Rather, what stand out are the symptoms of intellectual neglect. The poor of today watch television for half the day. These days, television producers even refer to what they call "Underclass TV." The new proletariat eats a lot of fatty foods and he enjoys smoking and drinking -- a lot. About 8 percent of Germans consume 40 percent of all the alcohol sold in the country. While he may be a family man, his families are often broken. And on Election Day, he casts a protest vote for the extreme left or right wing party, sometimes switching quickly from one to the other.

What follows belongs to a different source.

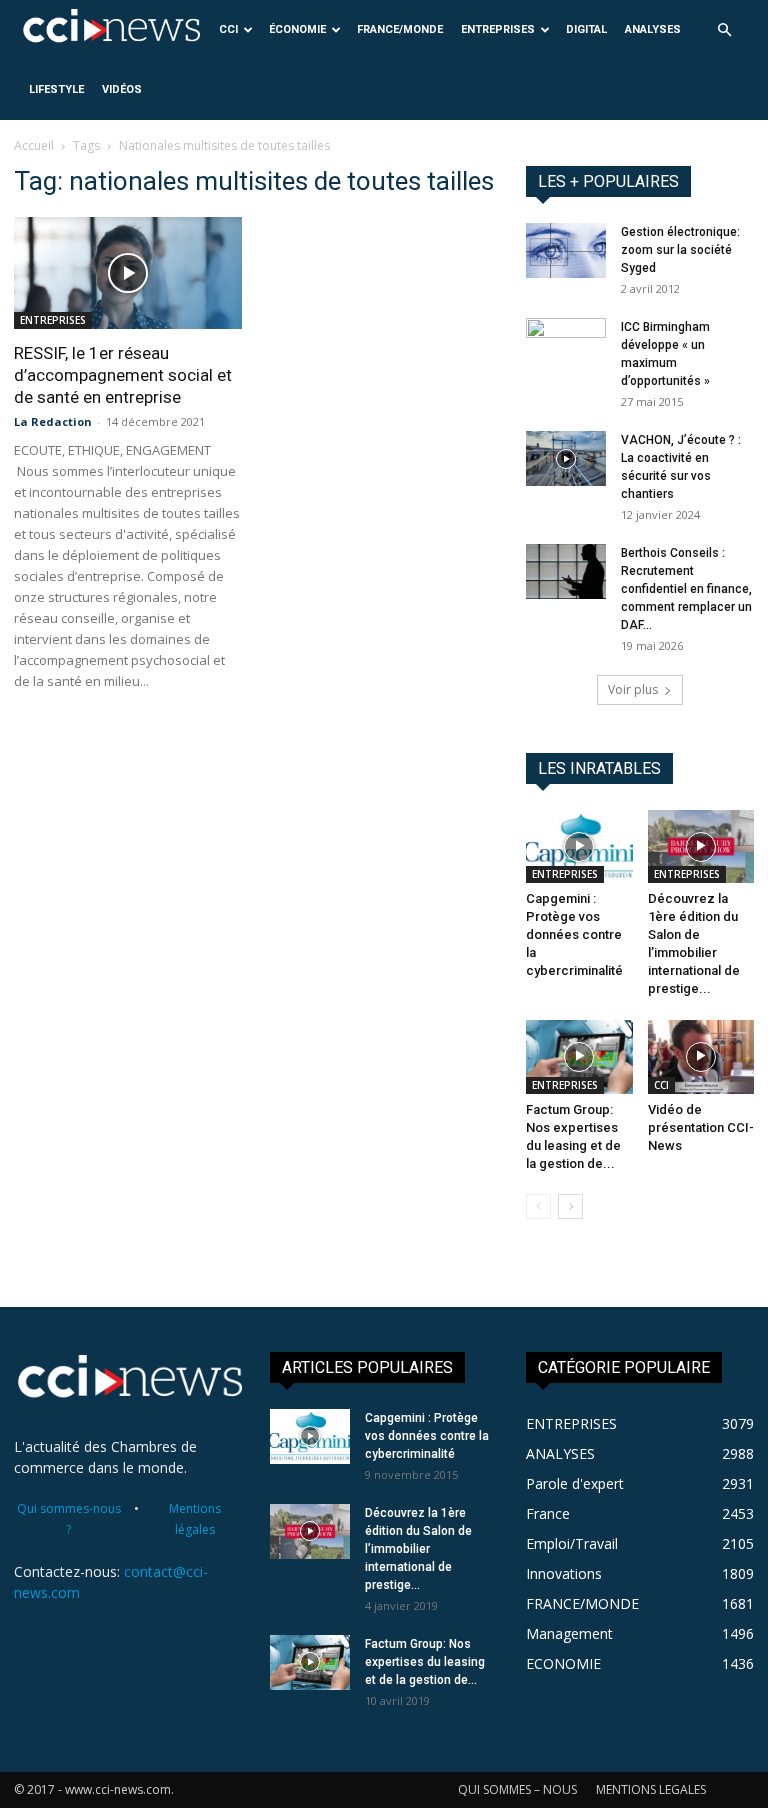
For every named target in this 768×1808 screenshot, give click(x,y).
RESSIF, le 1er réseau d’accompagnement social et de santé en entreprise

But the main thing that sets the modern poor apart from the industrial age pauper is a sheer lack of interest in education. Todayís proletariat has little education and no interest in obtaining more. Back in the early days of industrialization, the poor joined worker associations that often doubled as educational associations. The modern member of the underclass, by contrast, has completely shunned personal betterment.
He likewise makes little effort to open the door to the future for his own children. Their language skills are as bad as their ability to concentrate. The rising rate of illiteracy is matched by the shrinking opportunities to integrate the underclass. The Americans, not ones to mince words, call them "white trash."
European democracy's greatest threat
The new proletariat as a homogenous class first came into existence in the last 10 years. And it is by no means an exclusively German phenomenon: An underclass is emerging in every self-described leading industrial nation. The modern political economy clearly has nothing to offer to those who possess little knowledge.
It is no mere coincidence that the rise of the new underclass is happening in tandem with the erosion of industry jobs. In Europe, the process of de-industrialization may end up being more influential than the common currency or the effort to forge a shared constitution. The disintegration of society threatens the West today more than international terrorism, even if politicians are focusing on combating the latter.
Though bombs can shake a democracy or market economy, they cannot destroy it. But the process of economic erosion deprives the West of jobs, then money and, in the end, democratic legitimacy. What is citizenship worth if people are denied the opportunity to participate in the working world? What use are civil liberties if the right to an independent lifestyle is no longer among them? Would it be acceptable if the rights set down in the constitution were only applicable to the educated classes?
Questions of fundamental importance are forcing their way to the foreground: Can a democracy tolerate having part of its populace continuously shut out from the rising quality of life? And if that is accepted, will this decision come back to haunt us in our lifetimes?
Will nations again face off against one another because boiling anger seeks an outlet? Or perhaps the underclasses will revolt? Both scenarios are possible. The only outcome hard to imagine is that nothing happens at all.